We give two proofs of (Equation 1.6).

Equivalence (Equation 1.6) follows immediately from the known result \[ s^2 - 3(R + r)^2 = R^2 (2\cos \alpha - 1) (2\cos \beta - 1) (2\cos \gamma - 1), \] Crux Math. [4: 59].
Alternatively, equivalence (Equation 1.6) results if we put \(\theta = 60\degree\) in the following known theorem [5]: At least one of the angles of a triangle has measure \(\theta\) if and only if \[ s = 2R\sin \theta + r \cos \frac{\theta}{2}. \]

1.2.6

Proposal 1.1.6

Solution by Dan Sokolowsky, Antioch College. Crux Math. [4: 136-137].

Let \(O\), \(I\), \(A\) be the three distinct given points which are destined to serve as the circumcentre, incentre, and one vertex of the required triangle (if it exists).

Construction.

Draw circle \((O)OA\) (circle with centre \(O\) and radius \(OA\)). We assume that \(I\) is an interior point of this circle (see Figure Figure 1.1). (Otherwise there is no solution and we are done; for if a solution triangle exists, then \(I\) must be one of its interior points, and hence an interior point of its circumcircle \((O)OA\).) Draw line \(AI\) to meet the circle again in \(T\). Draw the circle \((T)TI\) to meet circle \((O)OA\) in \(B\) and \(C\). Finally, draw \(BC\), \(CA\), \(AB\). Then \(ABC\) is the required triangle.

Provided data -
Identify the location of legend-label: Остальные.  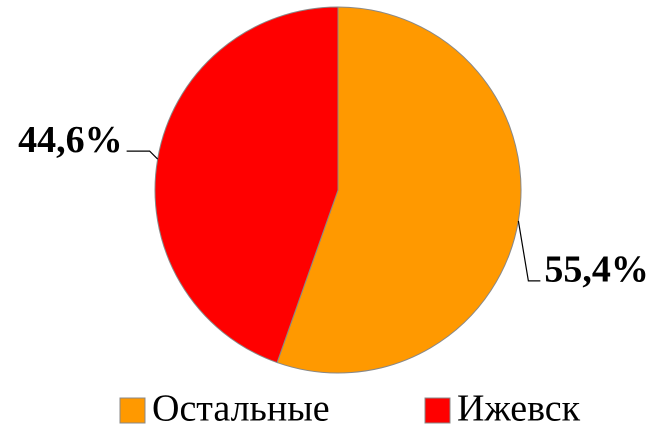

Job 1 - Translate this sentence from the geometry excerpt into Spanish: "Draw line \(AI\) to meet the circle again in \(T\)."
Job 2 - Reproduce the stretch of the geometry excerpt that opens with the words containing "Proposal 1.1.6" and closes with "the required triangle.".

Reply 1 - Trace la recta \(AI\) hasta que corte de nuevo la circunferencia en \(T\).

Reply 2 -
Proposal 1.1.6

Solution by Dan Sokolowsky, Antioch College. Crux Math. [4: 136-137].

Let \(O\), \(I\), \(A\) be the three distinct given points which are destined to serve as the circumcentre, incentre, and one vertex of the required triangle (if it exists).

Construction.

Draw circle \((O)OA\) (circle with centre \(O\) and radius \(OA\)). We assume that \(I\) is an interior point of this circle (see Figure Figure 1.1). (Otherwise there is no solution and we are done; for if a solution triangle exists, then \(I\) must be one of its interior points, and hence an interior point of its circumcircle \((O)OA\).) Draw line \(AI\) to meet the circle again in \(T\). Draw the circle \((T)TI\) to meet circle \((O)OA\) in \(B\) and \(C\). Finally, draw \(BC\), \(CA\), \(AB\). Then \(ABC\) is the required triangle.